How to properly choose which variables should be private/shared/reduced in nested do-loops in Fortran with openmp?

Question

I have the following subroutine, which is my stepper function in a bigger DEM program. It computes every interaction between particles i and j, then updates the forces. I am now trying, as a first effort, to parallelize this thick O(N^2) loop, before I try to use fancier search algorithms.

But, I can't find a way to make it work. I know it is due to variables being modified by different threads, but I don't know how to deal with that properly.

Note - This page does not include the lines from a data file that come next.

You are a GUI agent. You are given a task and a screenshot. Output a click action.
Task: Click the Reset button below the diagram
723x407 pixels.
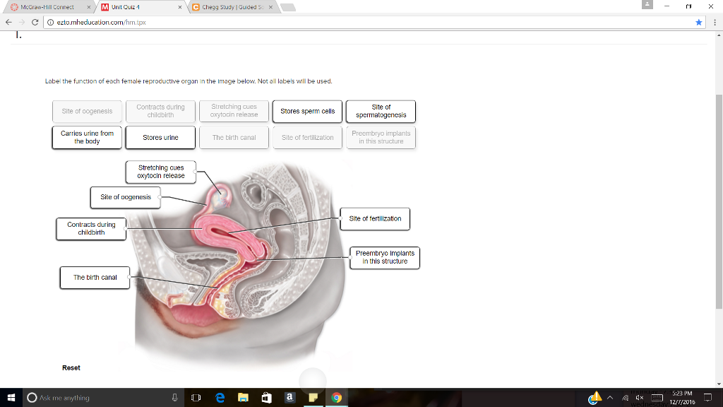pyautogui.click(x=71, y=367)
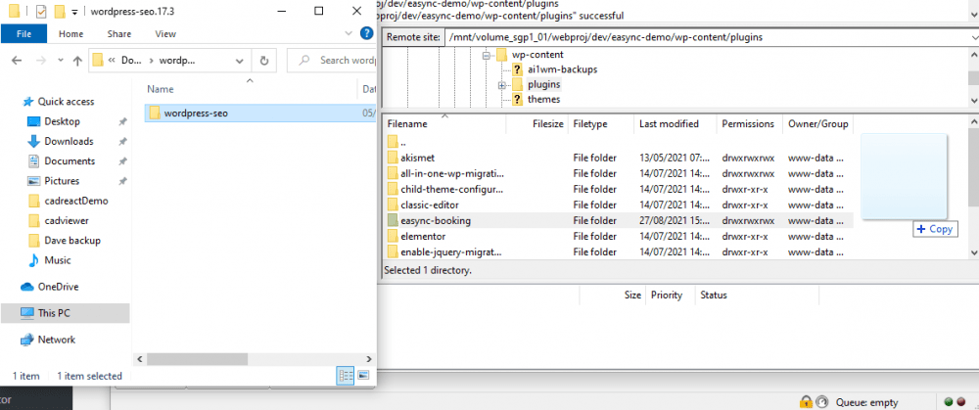Click the Explorer Help question mark icon

[x=365, y=33]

One possibility would be to redefine all my arrays to be matrices, but I still don't know if this is the correct way.

Also, note that I use include for my variables since I have a lot of variables that need to be accessed and modified by many subroutines, and it felt like the easy way to make that work, I am open to suggestions.

Here is my subroutine:

subroutine stepper (tstep)

    use omp_lib

    implicit none

    include "parameter.h"
    include "CB_variables.h"
    include "CB_const.h"
    include "CB_bond.h"
    include "CB_forcings.h"

    integer :: i, j
    integer, intent(in) :: tstep

    ! reinitialize force arrays for contact and bonds
    do i = 1, n
        mc(i)  = 0d0
        mb(i)  = 0d0
        fcx(i) = 0d0
        fcy(i) = 0d0
        fbx(i) = 0d0
        fby(i) = 0d0
    end do
    
    ! put yourself in the referential of the ith particle
    ! loop through all j particles and compute interactions

    !$omp parallel do schedule(dynamic) &
    !$omp private(i,j) &
    !$omp reduction(+:tfx,tfy,fcx,fcy,fbx,fby,m,mc,mb)
    do i = 1, n
        do j = i + 1, n

            ! compute relative position and velocity
            call rel_pos_vel (i, j)

            ! bond initialization
            if ( tstep .eq. 1 ) then
                if ( -deltan(i, j) .le. 5d-1 * r(i)) then ! can be fancier
                    !bond (i, j) = 1
                end if
                call bond_properties (i, j)
            end if

            ! verify if two particles are colliding
            if ( deltan(i,j) .gt. 0 ) then

                call contact_forces (i, j)
                !call bond_creation (i, j) ! to implement

                ! update contact force on particle i by particle j
                fcx(i) = fcx(i) - fcn(i,j) * cosa(i,j)
                fcy(i) = fcy(i) - fcn(i,j) * sina(i,j)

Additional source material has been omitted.